水手踉踉蹌蹌、顛顛倒倒,無法順利聽指揮。無想丸自己去攀爬主桅杆。因爲上面的中型四角方帆還沒有放下來,顯是滑索套被卡住了。方帆質地和下方成組的幔布是不一樣的,體態較輕,風一吹就鼓起來。無想丸像往常瞭望一樣,扣在桅杆上,迅速取下方帆的帆桁,但是風很大,差點把他連帆布一起捲走。他收取另外一段繩索,將竹竿和帆布紮起,然後站到帆桁上,慢慢順着主桅杆,疏放繩索,將其卸下。無想丸再看自己手臂時,發現皮肉都被繩索勒傷,破了皮,擦痕中有血在流淌——眼下情勢很急,讓他顧不上這個了。

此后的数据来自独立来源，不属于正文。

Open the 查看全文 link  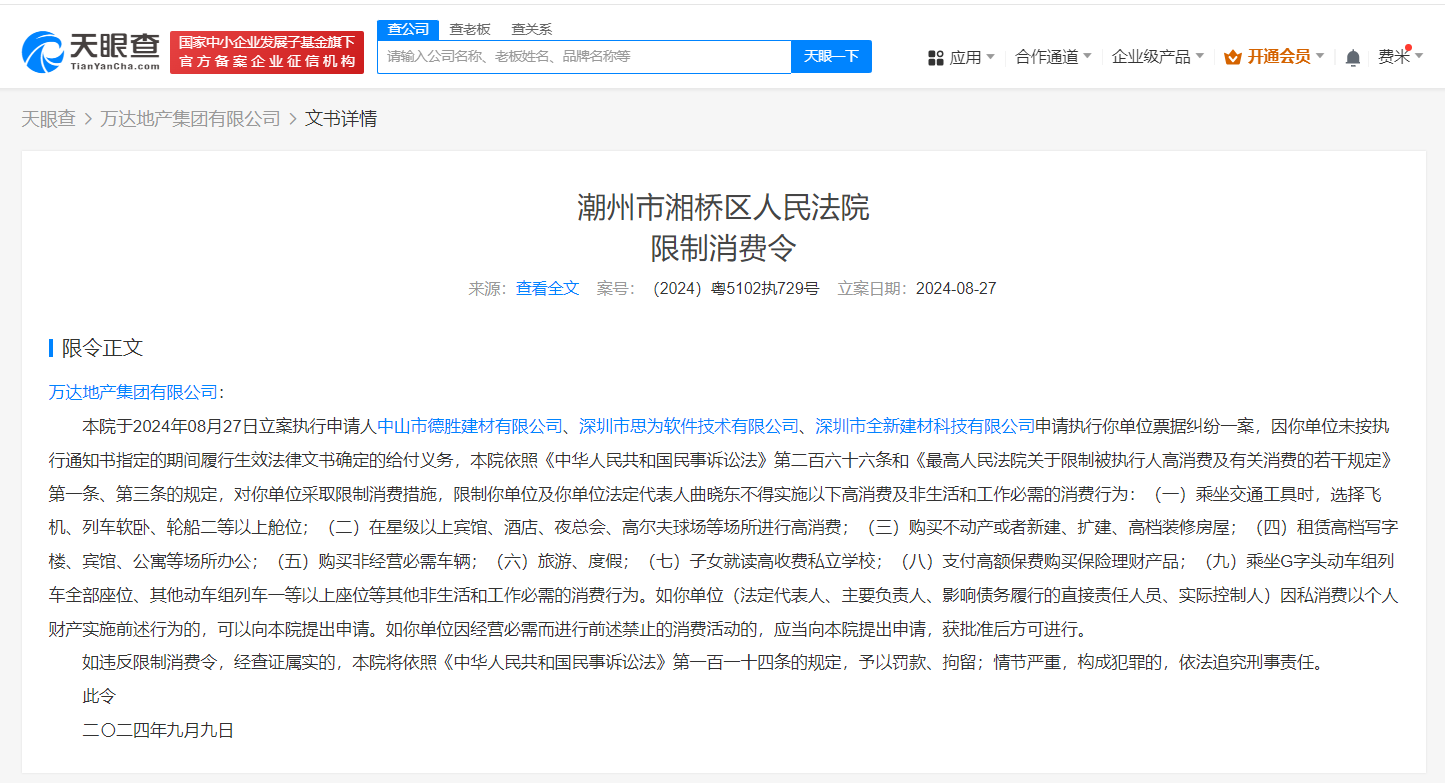[547, 288]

“牙旗你就不要管了,讓它飛了算了!你要小心注意!”王直扶着甲板上的木樑朝無想丸喊了起來,叫他小心行事。無想丸拉着繩索,將帆布纏好,繼續朝前桅前進,然而已經趕之不及。船頭本有兩三水手欲收前桅杆上的幔布和方帆,豈料一浪打來,有兩員水手被浪頭捲走,他們都滾落海水中。船上的生存者往水中不遠處的人拋出救生繩索,但是風大浪急,水中的人根本無法握住繩頭,只能在靠自己的浮水本事,在水裡泡着沉沉浮浮。羅胖子等人,將船上日常備用的圓木,都託到木板上,讓它們滾入海中。幸運的人,會抱住浮木,不至於被無情的海水吞噬。
見前方第一輪的人收帆失敗,無想丸叫嚷了幾聲:“你們快到前桅。”又是三五個人冒着風雨往前方去了。前桅杆的幔布因爲被收放過一次,繩索未拉緊,帆桁都傾斜了,加上風吹得兇猛,幔幕大有四分五裂之勢。鐵錨顯是早已拋入海中了的,但是遲遲勾不住有砂石的地方,船依然被迫在往前方行進。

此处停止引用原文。